▶ **Required action**
Reproduce word for word the part of the request cache key text below that opens with the words containing "The request cache" and closes with "options or metadata.".

▶ **Exercise passage**
Segment Open
The request cache key includes operation, input, options, scope, declared capabilities, metadata, and stable context semantics:

  • source path
  • namespaces
  • variables
  • policy
  • metadata

It intentionally excludes root path, caller name, and live backend handles. Those are execution-environment details. If they matter semantically for an extension, put explicit values in request options or metadata.

Processing Result Example

from markitect_tool.extension import (
    ProcessingProvenance,
    ProcessingResult,
    ProcessingTrace,
)

result = ProcessingResult(
    output={"count": 1},
    provenance=[
        ProcessingProvenance(
            operation="query.selector",
            source_path="docs/adr.md",
            content_hash="sha256:...",
        )
    ],
).with_trace(ProcessingTrace(event="query.done"))

ProcessingResult.valid is derived from diagnostics. Any diagnostic with severity error makes the result invalid.
Segment Closed
▶ **Items stored from a collection**
Segment Open
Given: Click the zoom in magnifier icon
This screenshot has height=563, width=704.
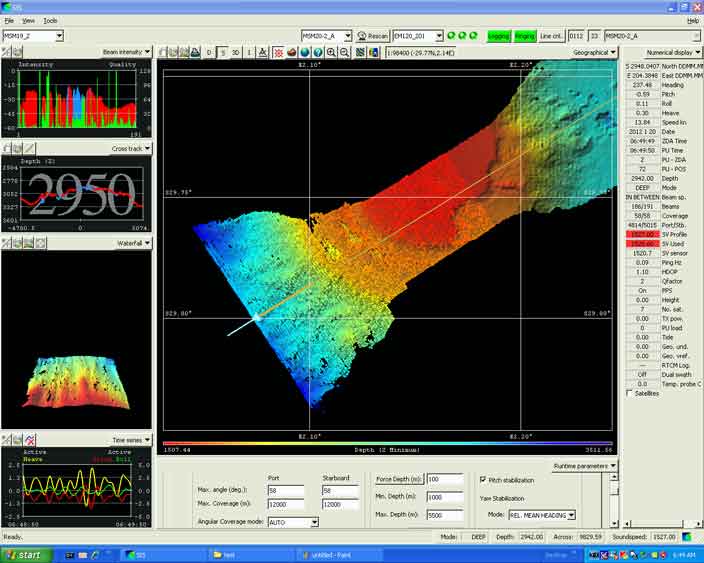Looking at the screenshot, I should tap(331, 52).
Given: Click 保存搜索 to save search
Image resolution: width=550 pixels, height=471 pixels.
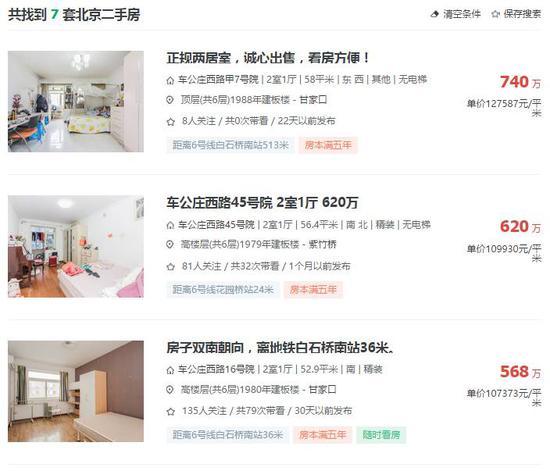Looking at the screenshot, I should 522,14.
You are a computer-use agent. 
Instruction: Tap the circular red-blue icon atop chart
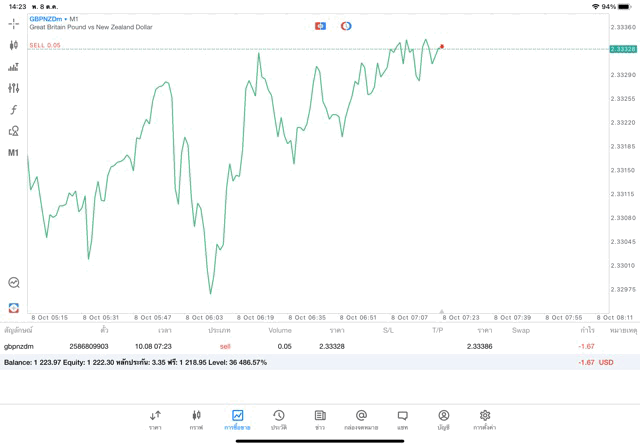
Segment Closed
▶ **Completed task**
The request cache key includes operation, input, options, scope, declared capabilities, metadata, and stable context semantics:

  • source path
  • namespaces
  • variables
  • policy
  • metadata

It intentionally excludes root path, caller name, and live backend handles. Those are execution-environment details. If they matter semantically for an extension, put explicit values in request options or metadata.